Additionally, Trevenant decks can lose games to a Shaymin EX loop, while Vileplume/Vespiquen decks will not and will be taking prizes every turn, putting Night March decks on a much tighter turn clock for it to win the game.
I’m actually surprised that Greninja BREAK did as well as it did against Night March this weekend. I had tested Greninja extensively before State Championships and decided on not playing it because I believed that a good Night March player would beat the deck most of the time.
The reason Night March can do well against Greninja decks is because Greninja decks by nature are going to be playing the game in a prize deficit against Night March decks as they won’t begin attacking until their second or third turns depending on who goes first in the game.
If Greninja goes first, it almost always starts the game down 2-0 on prizes with Night March taking a prize on a Froakie on turn 1, and then the Frogadier that they use to Water Duplicate on the second turn of the game. If Greninja goes second and successfully uses Wally to evolve into Frogadier on the first turn of the game, this deficit can be cut down to 1-0 on prizes.
From here, all Night March needs to do is string Hex Maniac for a few turns to deny Greninja decks from using enough Water Shuriken and Giant Water Shuriken to catch up in the prize trade.
Without a doubt, Night March in Week 1 of State Championships has been the most dominant deck that we’ve seen since we have begun tracking results with this site. It made up roughly 1/3 of all Top 8 finishes, and accounted for ~36% of all Championship Points awarded from Top 8 finishes.
Of the decks that won the 14 State Championship tournaments this weekend, 4 were hard counters to Night March (Seismitoad EX/Hammers and Vileplume/Vespiquen), and 1 was a softer counter to Night March (Greninja BREAK). Even when paired against a deck meant to beat it, Night March won 1/3 of the time.
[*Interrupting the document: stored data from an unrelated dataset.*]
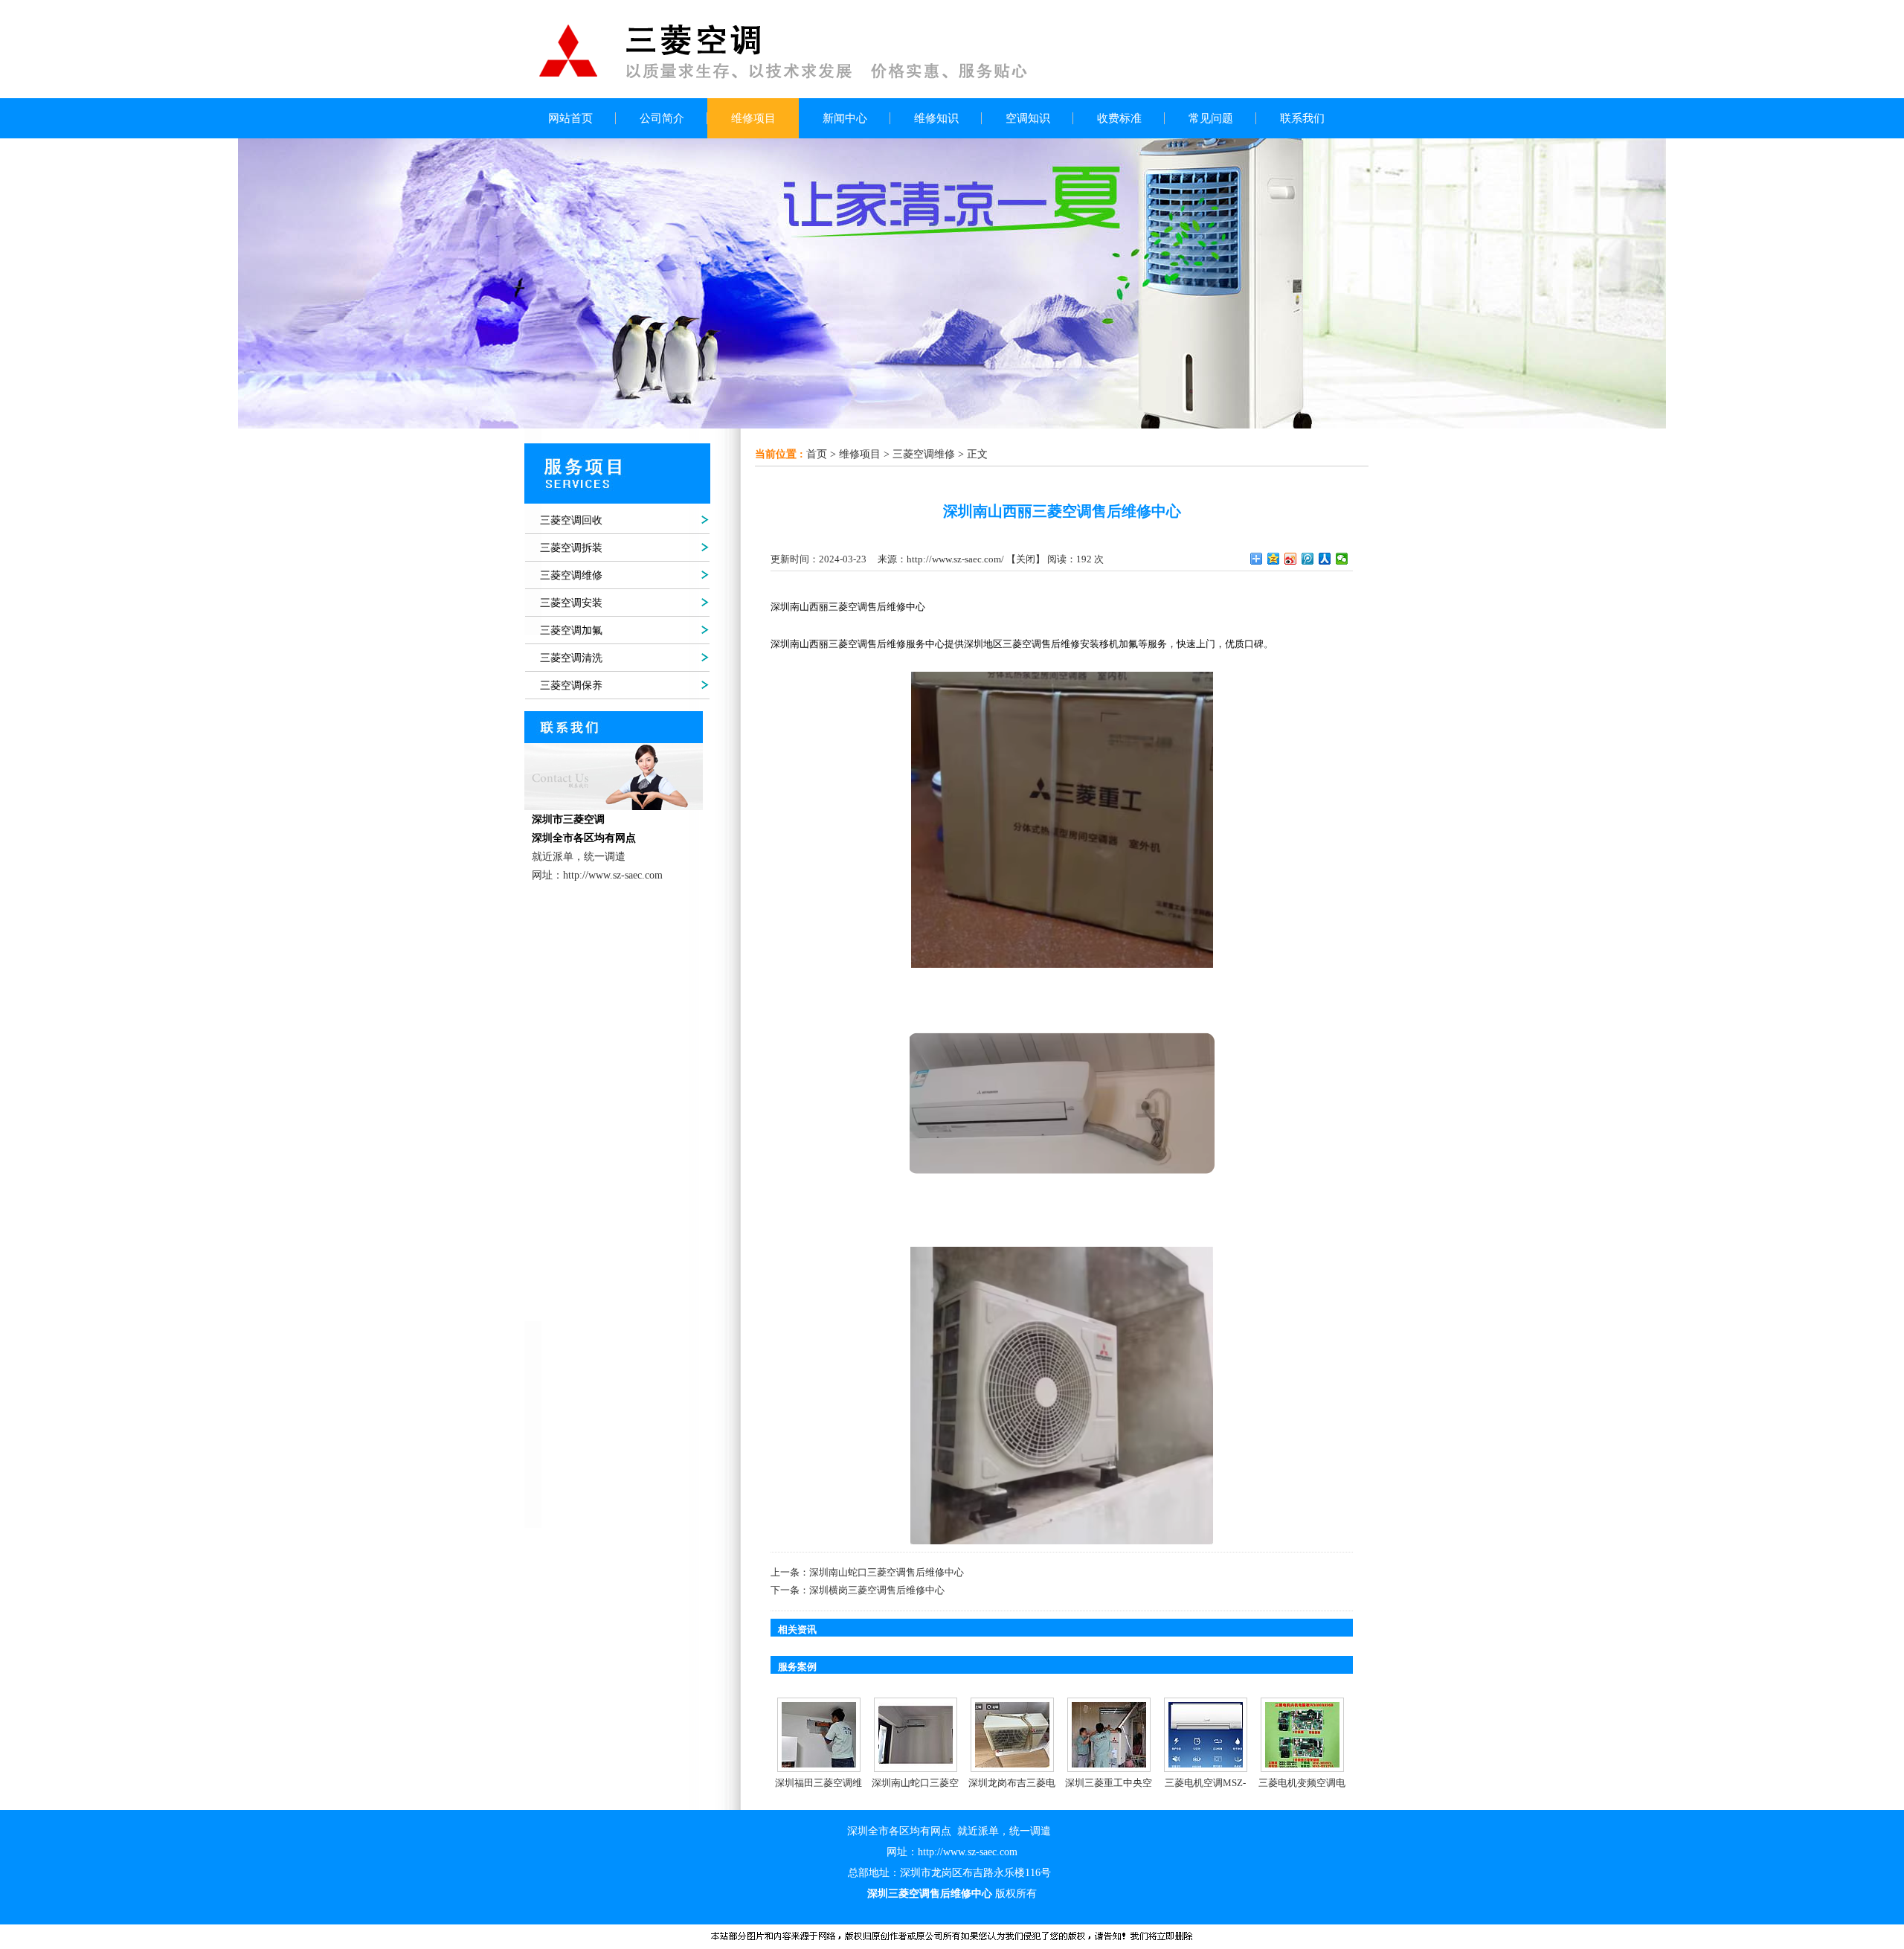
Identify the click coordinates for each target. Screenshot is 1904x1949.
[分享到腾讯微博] (1308, 559)
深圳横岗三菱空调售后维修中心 (877, 1590)
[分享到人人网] (1325, 559)
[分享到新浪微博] (1290, 559)
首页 (816, 454)
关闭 (1025, 559)
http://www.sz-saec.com (967, 1852)
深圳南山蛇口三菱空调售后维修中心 (886, 1572)
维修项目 (860, 454)
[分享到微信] (1342, 559)
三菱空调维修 (923, 454)
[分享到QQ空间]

I expect that we will be seeing a lot more Night March hate in the coming weeks with it doing so well during the first weekend. I am not sure if added hate will actually make players stop playing Night March though as it is still beating the hate decks at a decent clip. Additionally, it will be really interesting to see what other decks will continue to see heavy play moving forward outside of Night March and its haters.